Crockpot Recipe Review: Chicken Stuffing Stew
With the weather being what it is during an Indiana winter, I am always looking for new ways to use my crockpot and have something warm and wonderful waiting when I walk in the door from work.
I have made this recipe twice now. The first time I didn’t have the frozen cranberries and couldn’t find them in the grocery when I was buying the rest of the ingredients for this recipe, so I left them out. Hubby and I both LOVED this recipe! It was awesome. The sage really makes it. It reminds me of my mother’s Dressing recipe.
I actually used 4 cans of the chicken because that is what I had on hand. I forgot to take the photo before I opened all these containers, so I saved them to show you after the meal was already in the crockpot.

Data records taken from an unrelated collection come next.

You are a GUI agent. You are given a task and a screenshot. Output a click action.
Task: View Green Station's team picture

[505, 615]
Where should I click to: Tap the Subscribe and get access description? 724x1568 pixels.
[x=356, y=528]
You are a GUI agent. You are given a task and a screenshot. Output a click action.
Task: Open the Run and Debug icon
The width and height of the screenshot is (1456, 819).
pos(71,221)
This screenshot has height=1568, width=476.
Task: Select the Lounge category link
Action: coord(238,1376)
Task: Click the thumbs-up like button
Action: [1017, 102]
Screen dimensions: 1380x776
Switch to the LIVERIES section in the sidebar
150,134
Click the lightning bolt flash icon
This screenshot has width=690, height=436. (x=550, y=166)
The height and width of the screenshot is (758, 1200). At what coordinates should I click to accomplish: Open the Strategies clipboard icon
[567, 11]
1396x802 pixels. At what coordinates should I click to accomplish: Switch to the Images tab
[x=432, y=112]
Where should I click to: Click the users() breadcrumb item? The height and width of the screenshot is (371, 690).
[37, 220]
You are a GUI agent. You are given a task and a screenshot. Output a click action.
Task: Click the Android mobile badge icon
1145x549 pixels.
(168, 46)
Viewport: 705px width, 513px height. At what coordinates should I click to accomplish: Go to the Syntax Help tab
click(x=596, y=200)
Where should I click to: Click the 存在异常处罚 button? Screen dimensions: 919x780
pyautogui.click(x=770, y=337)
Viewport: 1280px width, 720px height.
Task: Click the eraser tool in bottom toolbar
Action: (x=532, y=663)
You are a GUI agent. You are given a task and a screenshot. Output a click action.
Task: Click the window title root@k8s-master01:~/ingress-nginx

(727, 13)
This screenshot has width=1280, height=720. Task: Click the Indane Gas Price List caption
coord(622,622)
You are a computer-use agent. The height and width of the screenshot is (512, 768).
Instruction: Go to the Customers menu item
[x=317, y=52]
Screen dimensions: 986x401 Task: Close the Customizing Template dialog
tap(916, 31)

I eventually found the frozen cranberries on one of my grocery trips, so I decided to make it again. I have to say I wasn’t crazy about the overall taste after the cranberries were added. The photo below shows what it looked like with the cranberries. Hubby helped me out by eating up all the leftovers. I will likely leave them out from now on but wanted to try it just to see how it would taste with the addition of the cranberries.
I highly recommend trying this recipe before the weather turns warm. It is a very hearty and satisfying meal. Makes great leftovers for dinner another night or lunch the next day.
Chicken Stuffing Stew
7-8 servings / 4 SP per serving
2 lb. chicken breast
2 cans chicken broth
1 pkg. Stove Top stuffing
2 cans turkey gravy (fat free gravy will lower the SP count)
2 cans corn
1 medium onion, diced
1 c. celery, diced
2 tbsp sage
1 bag frozen cranberries
Put all ingredients in slow cooker on low for 7 hours. Remove chicken and shred; return to slow cooker. Stir in cranberries; continue cooking for 15-30 minutes until cranberries are thawed.